The company’s flagship project, Davidson River, is a 25,886-hectare property situated on the southwestern rim of the Basin, and he says Standard Uranium has found 26 conductors running underneath the site. Currently, Standard Uranium’s drilling has continued adding to the geological framework of the property and there is more drilling scheduled for this spring and summer which Bey says helps maximize the value for shareholders.

“Like a detective, you keep planning better drill programs and some companies can do this for 10 years and never make a discovery, and [others] are lucky and make a discovery in the first couple of years, so it’s complex and there’s a lot to it,” Bey says.

Howdy neighbour

Bey believes it’s also helpful to be in a region where other discoveries have been made, and the Davidson River Project is located approximately 30 kilometres away from two other major finds, Fission Uranium Corp.’s (Fission Uranium) Triple R deposit and NexGen Energy Ltd.‘s Arrow deposit. The Triple R deposit sits within Fission’s PLS project, which is the only high-grade, near-surface deposit in the Athabasca region yet to be discovered.

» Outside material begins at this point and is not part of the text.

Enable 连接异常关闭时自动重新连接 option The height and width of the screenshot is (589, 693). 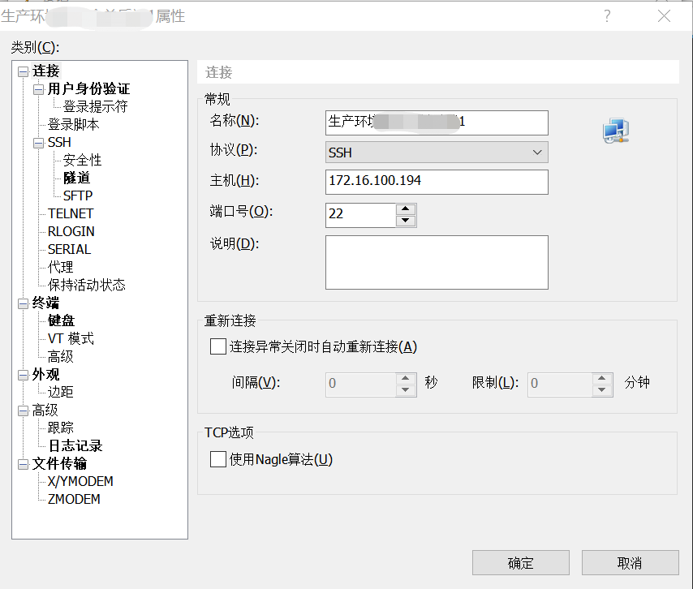point(217,346)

Whereas other deposits have been found roughly 300 metres below the surface, the Triple R begins at just 50 metres.

In 2019, the company released a pre-feasibility that outlined the potential for the Triple R to be one of the lowest cost uranium mines due to the near-surface uranium and its proximity to Highway 955.

“What’s unique about this project is the fact that it’s near surface which probably gives you the biggest advantage of all [because] it’s less technically challenging to mine a deposit that’s closer to surface than it is at depth, it’s less costly, [and] more straightforward,” says Ross McElroy, president, CEO, and director of Fission Uranium.

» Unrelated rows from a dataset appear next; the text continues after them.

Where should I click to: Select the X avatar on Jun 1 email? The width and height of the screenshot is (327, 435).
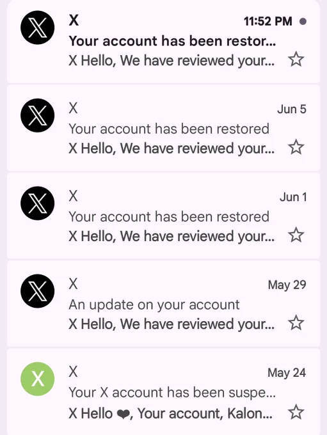point(38,203)
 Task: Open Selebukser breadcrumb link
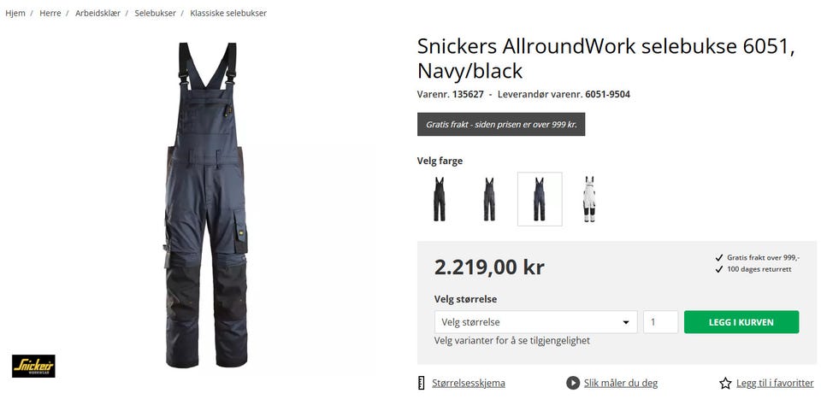[156, 13]
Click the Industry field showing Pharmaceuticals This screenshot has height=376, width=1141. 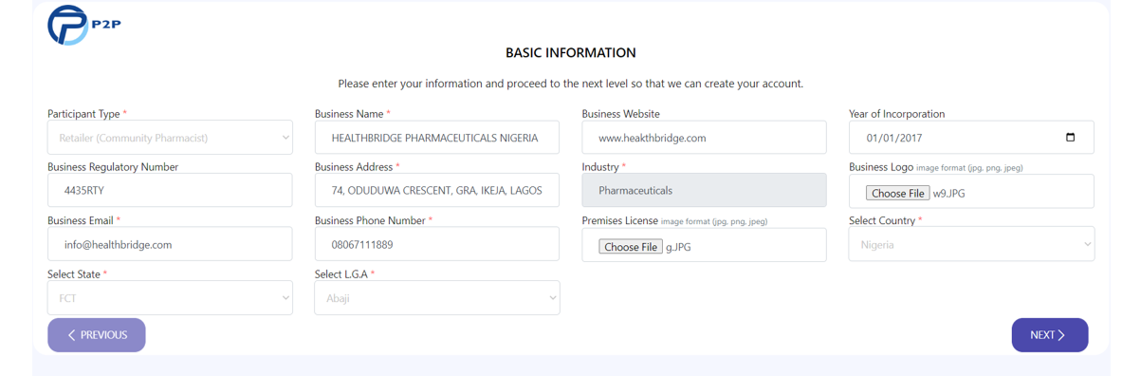tap(704, 190)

McElroy has been a professional geologist in the mining industry for over 35 years, held executive and senior technical positions with both major and junior mining companies, and was a member of the early-stage discovery team of the world’s largest high-grade uranium deposit, MacArthur River.

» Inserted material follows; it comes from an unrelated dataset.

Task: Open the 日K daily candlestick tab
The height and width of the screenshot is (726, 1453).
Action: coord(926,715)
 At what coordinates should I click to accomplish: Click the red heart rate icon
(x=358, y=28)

As remarkable of a find as the Triple R is, Fission Uranium acquired the PLS property through circumstance in 2013 when the company sold a discovery it made in the eastern basin and spun out its “noncore assets,” which McElroy says were “properties that weren’t of any interest to acquire, and that turned out to be our PLS property.”

Exploring operations and consultations

Following these successful discoveries, Fission Uranium began advancing from an exploration company to “more of a development company.” It has also transitioned to the next phase in Triple R’s “early-stage development” by conducting a feasibility study for PLS that will be completed in 2022 which creates the possibility to “move the project forward to a production decision.” Additionally, McElroy says in parallel with these incremental steps Fission Uranium is also involved in the review processes with the provincial and federal governments as well as engaging with local stakeholders and Indigenous communities.

Committed to respectful and long-term local Indigenous rights holders, Fission Uranium has contracted the First Nations LaRonge Band-owned CanNorth Environmental LP to conduct the project’s baseline environmental studies.

McElroy says that because the Triple R is near-surface Fission had the option to design either an open-pit mine or an underground one but ultimately made their decision based upon local input. “Most people don’t want to see an open pit and [it creates] a bigger environmental footprint in the area, so we looked at this based on consultations with local people,” McElroy says.

“We heard their concerns, and went back to the drawing board and thought ‘what’s a better way to develop this that takes their concerns into consideration?’ And we came up with a mine plan that actually turned out to be better with the overall economics of an underground only operation [being] less complicated.”